The All-Volunteer Hawai‘i Parkinson Association Supports Patients and Caregivers
The resource center at St. Francis Healthcare System helps people find specialist doctors, exercise classes, support groups and more.
Commander Jerry Boster was 47 and in the process of retiring from the U.S. Navy in 2013 when he was diagnosed with young-onset Parkinson’s disease. Not long after, he participated in the Hawai‘i Parkinson Association’s annual walk to raise awareness and donations and today is president of the board.
“Because of my background training as a Navy officer, they asked me to serve in a leadership position,” Boster says.
He is also a national Parkinson’s advocate and serves with the Unified Parkinson’s Advocacy Council and the Movement Disorders Policy Coalition.
“I do what I do for two reasons: so I can help find the cure for Parkinson’s for myself, but along the way I want to help all my brothers and sisters who struggle as well,” he says.
The Hawai‘i Parkinson Association, established in 1996, is a nonprofit composed of people diagnosed with Parkinson’s disease, caregivers, family members, health care professionals, educators and business leaders.
The group is run by volunteers and doesn’t have paid employees. Nonetheless, it interacts with about 2,500 people through phone calls, teleconferences, emails, support and exercise groups, and in-person events.

**Dataset extract:**
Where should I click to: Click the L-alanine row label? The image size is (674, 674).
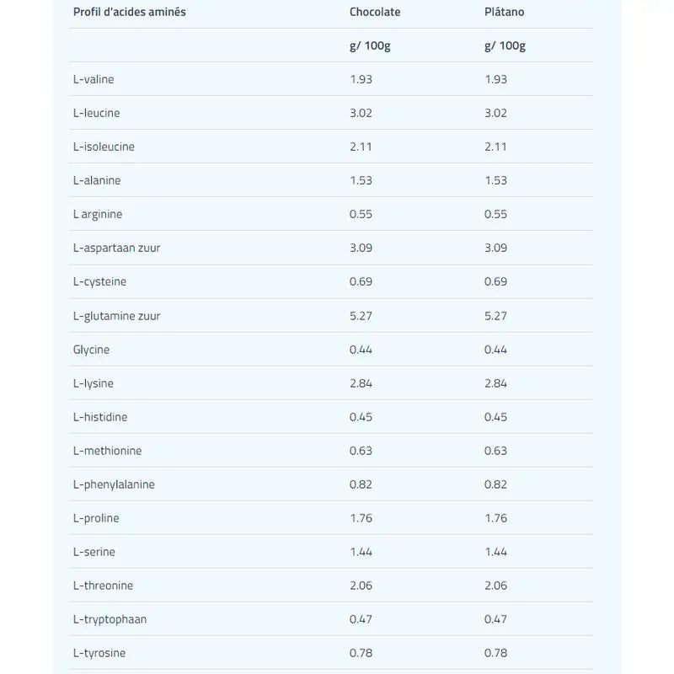click(x=97, y=180)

**Requirement:** Could you print the stretch of the Parkinson association article from "He is also a" through "and business leaders."? Rely only on the Parkinson association article.

**Response area:**
He is also a national Parkinson’s advocate and serves with the Unified Parkinson’s Advocacy Council and the Movement Disorders Policy Coalition.
“I do what I do for two reasons: so I can help find the cure for Parkinson’s for myself, but along the way I want to help all my brothers and sisters who struggle as well,” he says.
The Hawai‘i Parkinson Association, established in 1996, is a nonprofit composed of people diagnosed with Parkinson’s disease, caregivers, family members, health care professionals, educators and business leaders.